Teach Children to Pretend

Nadia Shanab | Uncategorized
30 Jan 2013

Anecdote: Inflexibility

After reading a lullaby (poem) to her class, the teacher wanted to bring out the best of the poem. She decided to act out and animate the message that the poem was trying to convey. She picked up the little, light-weighted kids to model the mother’s character in the poem. One of the students got so upset and had tears in her eyes by the sight of this scene. Everybody else was laughing and having fun and even asking for a turn to be next.

When I asked this student about the reason for her to be so upset, she said that the class is not for babies, babies cannot be in school. When I tried to explain that we are playing a game, pretending that the mother is singing a lullaby to her baby she was adamant about her position.

The teacher did a great job picking up the students to continue pretending the mother’s role in the poem. But this particular student couldn’t even look at action taking place before her. She turned her head away and refused to particiapate.

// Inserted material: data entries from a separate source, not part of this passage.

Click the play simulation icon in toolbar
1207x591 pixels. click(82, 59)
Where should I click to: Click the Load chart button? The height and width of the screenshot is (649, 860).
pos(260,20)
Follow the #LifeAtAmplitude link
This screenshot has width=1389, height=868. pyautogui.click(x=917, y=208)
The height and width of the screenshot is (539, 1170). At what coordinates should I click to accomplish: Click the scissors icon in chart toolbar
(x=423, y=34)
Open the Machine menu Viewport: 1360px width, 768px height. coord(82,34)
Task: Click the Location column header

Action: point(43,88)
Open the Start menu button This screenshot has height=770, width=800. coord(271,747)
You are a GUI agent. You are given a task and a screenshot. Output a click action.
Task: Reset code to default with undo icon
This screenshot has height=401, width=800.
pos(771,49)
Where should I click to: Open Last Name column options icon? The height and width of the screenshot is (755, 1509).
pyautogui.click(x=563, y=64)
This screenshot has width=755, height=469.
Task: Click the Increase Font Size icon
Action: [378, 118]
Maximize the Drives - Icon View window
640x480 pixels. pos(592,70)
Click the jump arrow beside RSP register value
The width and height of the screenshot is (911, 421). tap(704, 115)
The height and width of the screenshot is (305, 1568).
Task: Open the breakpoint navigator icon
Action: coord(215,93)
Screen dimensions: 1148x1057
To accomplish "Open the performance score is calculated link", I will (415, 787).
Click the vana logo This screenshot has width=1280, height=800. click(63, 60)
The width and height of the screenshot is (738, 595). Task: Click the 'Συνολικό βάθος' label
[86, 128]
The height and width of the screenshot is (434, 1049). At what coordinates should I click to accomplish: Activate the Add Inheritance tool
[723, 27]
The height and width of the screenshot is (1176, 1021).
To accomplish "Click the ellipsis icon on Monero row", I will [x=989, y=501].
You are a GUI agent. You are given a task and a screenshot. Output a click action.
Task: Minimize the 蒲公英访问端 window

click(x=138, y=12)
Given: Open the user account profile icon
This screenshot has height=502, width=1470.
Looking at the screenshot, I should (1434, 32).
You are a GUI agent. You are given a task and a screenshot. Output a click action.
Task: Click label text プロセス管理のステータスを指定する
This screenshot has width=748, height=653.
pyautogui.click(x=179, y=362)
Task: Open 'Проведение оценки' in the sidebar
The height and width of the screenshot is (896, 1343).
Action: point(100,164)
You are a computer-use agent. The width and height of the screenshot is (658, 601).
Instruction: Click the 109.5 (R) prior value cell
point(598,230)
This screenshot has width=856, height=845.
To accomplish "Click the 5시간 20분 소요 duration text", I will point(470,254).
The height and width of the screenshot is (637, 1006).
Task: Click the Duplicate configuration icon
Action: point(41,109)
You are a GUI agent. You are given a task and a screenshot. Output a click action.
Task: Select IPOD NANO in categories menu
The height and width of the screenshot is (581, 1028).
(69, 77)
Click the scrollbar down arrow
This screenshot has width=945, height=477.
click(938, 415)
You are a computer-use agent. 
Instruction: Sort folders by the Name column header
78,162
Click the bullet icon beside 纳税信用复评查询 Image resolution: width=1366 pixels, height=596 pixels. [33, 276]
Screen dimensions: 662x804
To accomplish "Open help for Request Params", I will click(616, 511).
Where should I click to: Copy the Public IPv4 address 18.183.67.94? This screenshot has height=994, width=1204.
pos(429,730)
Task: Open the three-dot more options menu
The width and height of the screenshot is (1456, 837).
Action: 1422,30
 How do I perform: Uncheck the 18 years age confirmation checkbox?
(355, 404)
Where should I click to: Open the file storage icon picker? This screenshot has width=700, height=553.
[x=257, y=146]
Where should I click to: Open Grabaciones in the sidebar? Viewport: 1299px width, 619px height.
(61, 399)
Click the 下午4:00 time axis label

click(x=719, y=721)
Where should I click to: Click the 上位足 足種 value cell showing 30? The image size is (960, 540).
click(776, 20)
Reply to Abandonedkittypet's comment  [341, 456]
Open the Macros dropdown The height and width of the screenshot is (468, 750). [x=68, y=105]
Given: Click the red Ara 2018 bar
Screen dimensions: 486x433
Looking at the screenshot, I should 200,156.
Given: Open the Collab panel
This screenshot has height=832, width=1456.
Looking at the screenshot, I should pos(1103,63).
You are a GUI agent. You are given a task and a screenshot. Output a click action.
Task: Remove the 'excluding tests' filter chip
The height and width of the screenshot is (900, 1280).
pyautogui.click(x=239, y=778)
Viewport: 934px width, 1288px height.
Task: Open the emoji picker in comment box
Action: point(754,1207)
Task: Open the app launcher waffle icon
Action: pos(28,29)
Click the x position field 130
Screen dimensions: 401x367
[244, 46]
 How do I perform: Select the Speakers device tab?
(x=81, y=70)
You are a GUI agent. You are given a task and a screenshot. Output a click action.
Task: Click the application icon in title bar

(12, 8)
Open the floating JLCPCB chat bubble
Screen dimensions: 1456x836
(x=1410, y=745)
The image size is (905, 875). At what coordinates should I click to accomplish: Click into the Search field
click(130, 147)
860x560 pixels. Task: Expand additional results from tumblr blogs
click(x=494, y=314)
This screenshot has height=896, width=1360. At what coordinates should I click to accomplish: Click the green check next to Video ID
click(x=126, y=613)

During recess I had to talk to her and convince her that pretending is just a game that cannot really end up changing us into anything we are trying to pretend to be.


Intensify this activity at home and school to train kids to be more flexible and to develop their imagination, perspective taking, and empathy.

Pretending is a very important activity that participates in the development and growth processes in children. Typically developed children naturally practice pretending while playing. It is simply part of their growing and maturing process that we should encourage.